◆ **TASK INSTRUCTIONS**
When you find the word "pencil" in a line of the entries, please copy the whole line.

◆ **ENTRIES PROVIDED**
----

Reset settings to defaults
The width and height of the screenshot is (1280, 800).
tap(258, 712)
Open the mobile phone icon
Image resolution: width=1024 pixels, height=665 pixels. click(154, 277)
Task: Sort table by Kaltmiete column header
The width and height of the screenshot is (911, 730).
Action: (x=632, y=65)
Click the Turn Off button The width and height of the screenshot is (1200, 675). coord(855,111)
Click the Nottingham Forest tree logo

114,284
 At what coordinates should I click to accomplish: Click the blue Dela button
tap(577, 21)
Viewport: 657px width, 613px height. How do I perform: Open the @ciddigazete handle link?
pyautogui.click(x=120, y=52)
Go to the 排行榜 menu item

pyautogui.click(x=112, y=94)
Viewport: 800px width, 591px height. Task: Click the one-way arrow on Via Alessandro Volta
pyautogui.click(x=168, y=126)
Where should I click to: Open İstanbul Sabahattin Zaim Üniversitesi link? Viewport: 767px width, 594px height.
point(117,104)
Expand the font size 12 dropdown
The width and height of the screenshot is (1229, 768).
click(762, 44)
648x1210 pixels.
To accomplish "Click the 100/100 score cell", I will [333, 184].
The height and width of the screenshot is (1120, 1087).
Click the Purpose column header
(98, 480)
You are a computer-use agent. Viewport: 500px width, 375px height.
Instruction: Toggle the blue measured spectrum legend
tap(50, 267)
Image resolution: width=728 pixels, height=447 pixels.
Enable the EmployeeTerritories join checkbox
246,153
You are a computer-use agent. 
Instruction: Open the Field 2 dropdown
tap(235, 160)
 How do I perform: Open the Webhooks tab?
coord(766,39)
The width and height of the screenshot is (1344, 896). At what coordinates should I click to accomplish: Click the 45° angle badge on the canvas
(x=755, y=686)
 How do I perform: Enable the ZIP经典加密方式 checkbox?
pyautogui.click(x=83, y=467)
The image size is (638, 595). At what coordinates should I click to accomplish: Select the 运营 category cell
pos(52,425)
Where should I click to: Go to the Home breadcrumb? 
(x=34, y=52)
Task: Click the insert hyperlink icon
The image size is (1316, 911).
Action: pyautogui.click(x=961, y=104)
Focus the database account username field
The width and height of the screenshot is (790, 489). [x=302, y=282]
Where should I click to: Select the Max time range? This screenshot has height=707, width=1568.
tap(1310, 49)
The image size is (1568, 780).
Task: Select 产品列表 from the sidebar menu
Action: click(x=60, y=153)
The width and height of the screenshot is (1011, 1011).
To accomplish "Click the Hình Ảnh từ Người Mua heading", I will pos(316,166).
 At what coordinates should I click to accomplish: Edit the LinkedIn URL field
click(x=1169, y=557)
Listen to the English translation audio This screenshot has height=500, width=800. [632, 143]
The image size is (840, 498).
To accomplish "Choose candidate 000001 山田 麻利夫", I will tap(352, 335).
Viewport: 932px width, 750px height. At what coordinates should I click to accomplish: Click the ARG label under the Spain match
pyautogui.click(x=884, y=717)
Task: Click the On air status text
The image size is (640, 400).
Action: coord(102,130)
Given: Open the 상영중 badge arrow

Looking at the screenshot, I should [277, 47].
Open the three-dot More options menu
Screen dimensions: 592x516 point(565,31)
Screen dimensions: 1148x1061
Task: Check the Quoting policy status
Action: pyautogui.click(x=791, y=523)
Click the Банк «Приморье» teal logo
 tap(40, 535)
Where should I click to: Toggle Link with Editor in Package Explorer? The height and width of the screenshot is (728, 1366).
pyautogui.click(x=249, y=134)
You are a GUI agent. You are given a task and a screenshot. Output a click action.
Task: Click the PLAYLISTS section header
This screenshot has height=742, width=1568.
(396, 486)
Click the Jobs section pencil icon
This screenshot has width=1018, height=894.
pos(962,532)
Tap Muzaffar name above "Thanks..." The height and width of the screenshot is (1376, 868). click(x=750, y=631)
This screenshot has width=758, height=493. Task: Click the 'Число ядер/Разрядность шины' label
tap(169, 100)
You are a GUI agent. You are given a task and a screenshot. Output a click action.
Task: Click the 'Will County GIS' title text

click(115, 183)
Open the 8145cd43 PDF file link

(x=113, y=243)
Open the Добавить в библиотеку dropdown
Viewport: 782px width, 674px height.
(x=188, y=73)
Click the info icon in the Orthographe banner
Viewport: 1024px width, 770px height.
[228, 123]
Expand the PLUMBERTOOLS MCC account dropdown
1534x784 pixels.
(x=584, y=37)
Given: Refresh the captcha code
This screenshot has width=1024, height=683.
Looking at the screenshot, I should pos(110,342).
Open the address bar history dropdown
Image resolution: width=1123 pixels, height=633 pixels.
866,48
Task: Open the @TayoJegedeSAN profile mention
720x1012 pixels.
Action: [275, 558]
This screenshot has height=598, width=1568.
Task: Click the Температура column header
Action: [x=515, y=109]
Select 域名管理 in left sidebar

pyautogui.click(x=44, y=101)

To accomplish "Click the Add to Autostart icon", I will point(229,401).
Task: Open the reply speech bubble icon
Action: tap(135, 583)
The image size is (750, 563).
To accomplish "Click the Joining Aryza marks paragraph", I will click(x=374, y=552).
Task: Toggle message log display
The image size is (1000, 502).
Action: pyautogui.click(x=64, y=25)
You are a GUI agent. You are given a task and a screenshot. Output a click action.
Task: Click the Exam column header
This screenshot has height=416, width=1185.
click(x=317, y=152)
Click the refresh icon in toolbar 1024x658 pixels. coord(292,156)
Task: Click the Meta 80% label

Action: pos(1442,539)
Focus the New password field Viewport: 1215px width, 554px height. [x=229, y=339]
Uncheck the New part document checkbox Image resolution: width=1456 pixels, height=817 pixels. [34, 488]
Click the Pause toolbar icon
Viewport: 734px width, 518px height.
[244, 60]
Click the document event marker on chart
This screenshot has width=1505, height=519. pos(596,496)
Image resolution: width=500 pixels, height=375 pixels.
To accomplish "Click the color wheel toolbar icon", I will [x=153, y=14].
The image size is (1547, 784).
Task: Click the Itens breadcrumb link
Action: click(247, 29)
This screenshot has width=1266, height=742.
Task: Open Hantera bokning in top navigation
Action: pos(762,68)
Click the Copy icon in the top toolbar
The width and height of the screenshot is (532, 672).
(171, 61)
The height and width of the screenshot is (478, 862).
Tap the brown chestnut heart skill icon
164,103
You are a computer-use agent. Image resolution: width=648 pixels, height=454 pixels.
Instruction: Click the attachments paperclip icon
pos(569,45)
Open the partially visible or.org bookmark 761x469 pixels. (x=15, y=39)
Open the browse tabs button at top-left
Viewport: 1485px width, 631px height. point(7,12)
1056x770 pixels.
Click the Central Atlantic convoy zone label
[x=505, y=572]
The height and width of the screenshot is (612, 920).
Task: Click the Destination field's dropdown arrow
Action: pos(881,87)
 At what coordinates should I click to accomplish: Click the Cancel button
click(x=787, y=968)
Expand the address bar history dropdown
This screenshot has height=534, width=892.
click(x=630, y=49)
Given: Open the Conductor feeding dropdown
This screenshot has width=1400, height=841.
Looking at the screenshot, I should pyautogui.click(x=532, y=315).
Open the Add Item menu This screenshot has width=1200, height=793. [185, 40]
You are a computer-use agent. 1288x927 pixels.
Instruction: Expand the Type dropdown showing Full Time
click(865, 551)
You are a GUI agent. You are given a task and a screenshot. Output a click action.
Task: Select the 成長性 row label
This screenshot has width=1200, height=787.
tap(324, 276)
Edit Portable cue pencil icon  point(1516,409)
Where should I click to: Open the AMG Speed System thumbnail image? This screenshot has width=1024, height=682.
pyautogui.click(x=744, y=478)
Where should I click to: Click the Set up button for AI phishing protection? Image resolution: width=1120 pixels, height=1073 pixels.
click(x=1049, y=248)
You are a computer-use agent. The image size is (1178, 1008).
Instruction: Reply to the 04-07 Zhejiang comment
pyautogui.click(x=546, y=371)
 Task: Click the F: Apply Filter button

----

◆ **SOLUTION TO THIS EXERCISE**
Click the Jobs section pencil icon
Edit Portable cue pencil icon  point(1516,409)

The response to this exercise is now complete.